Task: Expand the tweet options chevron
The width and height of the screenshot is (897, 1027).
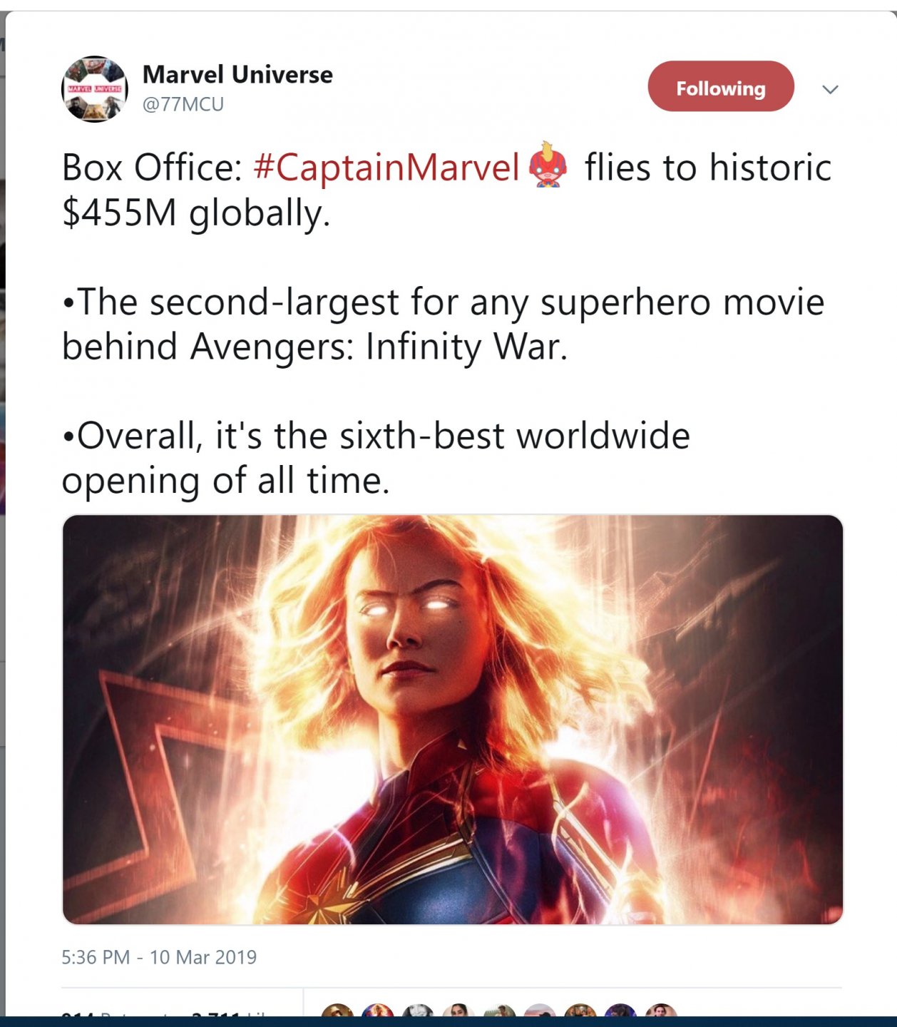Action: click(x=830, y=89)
++++++++
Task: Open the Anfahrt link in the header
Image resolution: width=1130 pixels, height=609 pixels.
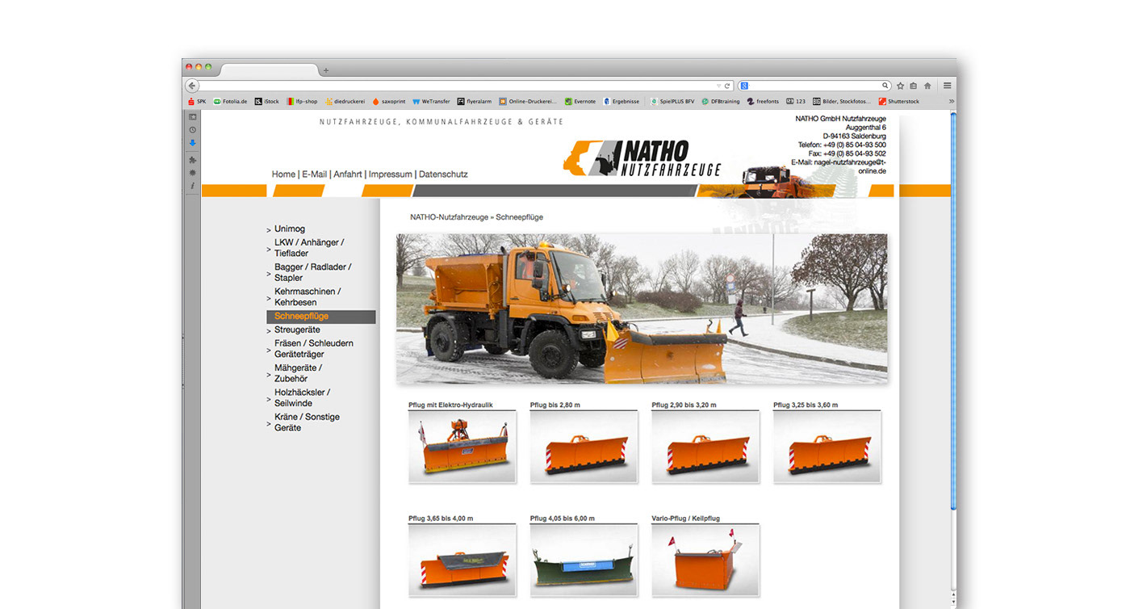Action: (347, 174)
++++++++
__EXERCISE BRIEF__: Copy out each line of the listing that holds the word "Task".

__WRITTEN SOLUTION__:
Task: Expand the tweet options chevron
Task: Open the Anfahrt link in the header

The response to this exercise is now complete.